Determining whether ${p^{n-2} \choose k}$ is divisible by $p^{n-k -2}$ for $1 \le k < n$

Let $p$ be an odd prime and $n \ge 3$ a positive integer.

I would like to know whether ${p^{n-2} \choose k}$ is divisible by $p^{n-k -2}$ for $1 \le k < n$. It should be noted that one can show by induction that $n \le p^{n-2}$ when $n \ge 3$ and $p$ is an odd prime (hence ${p^{n-2} \choose k}$ makes sense under these restrictions).

If I have this fact, then I can use the Binomial Theorem to show that the element $(1 + p)$ in the multiplicative group $ \mathbb{Z}/ p^n \mathbb{Z}$ has order at least $p^{n-1}$.

My attempt so far: we have

$${p^{n-2} \choose k} = \frac{p^{n-2}!}{k! (p^{n-2}-k)!}.$$

The goal is to figure out how many copies of $p$ are left over in the numerator (hopefully at least $n-k -2$ copies) after we cancel all the factors of the denominator. However, I am having a hard time identifying the power of $p$ that we will have in the denominator.

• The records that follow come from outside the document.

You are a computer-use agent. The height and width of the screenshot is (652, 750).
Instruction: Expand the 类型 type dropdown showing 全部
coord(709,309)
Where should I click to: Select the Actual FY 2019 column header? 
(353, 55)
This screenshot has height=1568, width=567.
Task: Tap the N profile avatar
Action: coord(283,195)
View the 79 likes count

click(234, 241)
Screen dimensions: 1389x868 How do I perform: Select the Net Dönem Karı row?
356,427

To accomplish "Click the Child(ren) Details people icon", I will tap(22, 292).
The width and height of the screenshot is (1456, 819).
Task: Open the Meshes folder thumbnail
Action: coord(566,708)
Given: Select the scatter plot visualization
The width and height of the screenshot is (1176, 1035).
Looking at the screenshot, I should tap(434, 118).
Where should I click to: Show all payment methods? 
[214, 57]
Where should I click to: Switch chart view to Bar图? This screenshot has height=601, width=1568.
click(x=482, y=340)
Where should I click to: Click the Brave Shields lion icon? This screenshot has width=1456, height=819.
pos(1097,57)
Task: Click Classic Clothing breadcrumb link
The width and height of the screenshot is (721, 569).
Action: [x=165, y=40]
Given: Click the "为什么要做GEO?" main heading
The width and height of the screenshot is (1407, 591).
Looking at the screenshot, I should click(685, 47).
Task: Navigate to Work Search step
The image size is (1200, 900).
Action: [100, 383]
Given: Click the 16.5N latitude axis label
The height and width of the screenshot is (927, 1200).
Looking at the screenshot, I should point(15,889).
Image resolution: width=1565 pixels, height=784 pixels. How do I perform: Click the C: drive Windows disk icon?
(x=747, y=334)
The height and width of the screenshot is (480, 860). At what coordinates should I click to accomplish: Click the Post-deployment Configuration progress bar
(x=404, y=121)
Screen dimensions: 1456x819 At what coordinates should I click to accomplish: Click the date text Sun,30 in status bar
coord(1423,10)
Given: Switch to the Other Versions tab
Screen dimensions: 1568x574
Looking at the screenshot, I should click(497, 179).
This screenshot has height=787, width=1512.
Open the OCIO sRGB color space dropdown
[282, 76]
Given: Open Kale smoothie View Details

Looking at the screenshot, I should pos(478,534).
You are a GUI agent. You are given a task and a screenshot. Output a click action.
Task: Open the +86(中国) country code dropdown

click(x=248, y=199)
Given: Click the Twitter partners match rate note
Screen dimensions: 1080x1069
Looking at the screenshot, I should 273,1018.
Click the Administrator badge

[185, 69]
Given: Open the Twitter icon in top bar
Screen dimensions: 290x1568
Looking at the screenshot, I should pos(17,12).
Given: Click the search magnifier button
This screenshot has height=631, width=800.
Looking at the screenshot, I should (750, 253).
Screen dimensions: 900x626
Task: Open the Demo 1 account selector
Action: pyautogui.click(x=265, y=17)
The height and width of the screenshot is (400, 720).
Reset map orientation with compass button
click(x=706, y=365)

Any hints or solutions are greatly appreciated.


Let $d$ be the exponent of the largest power of $p$ which divides a number $n\in\mathbf{N}^{*}$. Let $n = n_0 + n_1 p + \ldots + n_r p^r$ be the expansion of $n$ in base $p$. There are $\left\lfloor \frac{n}{p^k} \right\rfloor $ integers $m\leq n$ such that $p^k | m$ and $\left\lfloor \frac{n}{p^k} \right\rfloor - \left\lfloor \frac{n}{p^{k+1}} \right\rfloor$ integers $m\leq n$ such that $p^k | m$ and $p^{k+1} \nmid m$. Let $e$ be the exponent of the largest power of $p$ which divides $n!$. Then what preceeds shows that $$e = \sum_{k\geq 1} k \left( \left\lfloor \frac{n}{p^k} \right\rfloor - \left\lfloor \frac{n}{p^{k+1}} \right\rfloor \right) = \sum_{k\geq 1} \left\lfloor \frac{n}{p^k} \right\rfloor $$ and as $\left\lfloor \frac{n}{p^k} \right\rfloor = \sum_{i\geq k} n_i p^{i - k}$ we get that $$ e = \frac{n - \sum_{i=0}^r n_i}{p-1} .$$ Noting $v_p (n)$ the exponent of the largest power of $p$ which divides a number $n\in\mathbf{N}^{*}$ we see that $v_p (ab) = v_p(a) v_p(b)$ for $a,b\in \mathbf{N}^{*}$. Note that $v_p ( p^n - j ) = v_p (j)$ when $1\leq j \leq p^n$. Now, $$ k! {p^n \choose k} = p^n (p^n - 1) \ldots (p^n - (k-1))$$ and taking $v_p$ on both sides gives $$ v_p (k!) + v_p\left( {p^n \choose k} \right) = v_p (p^n) + \underbrace{v_p (p^n-1) + \ldots +v_p(p^n - (k-1))}_{= v_p(1) + \ldots + v_p(k-1)=v_p(1\times\ldots\times(k-1)) = v_p((k-1)!)} = n + v_p((k-1)!)$$ that is $$ v_p (k!) + v_p\left( {p^n \choose k} \right) = n + v_p((k-1)!) $$ which shows that $$ v_p\left( {p^n \choose k} \right) = n - v_p (k).$$ Applying this to your case gives $$ v_p\left( {p^{n-2} \choose k} \right) = n - 2 -v_p(k) $$ and to conclude it suffices to show that $v_p(k) \leq k$, because if we show this, then we will have $$ v_p\left( {p^{n-2} \choose k} \right) \geq n - 2 -k $$ which means that $p^{n - 2 -k}$ divides ${p^{n-2} \choose k}$. So we only have to show that $v_p(k) \leq k$. Do you see how to do this ?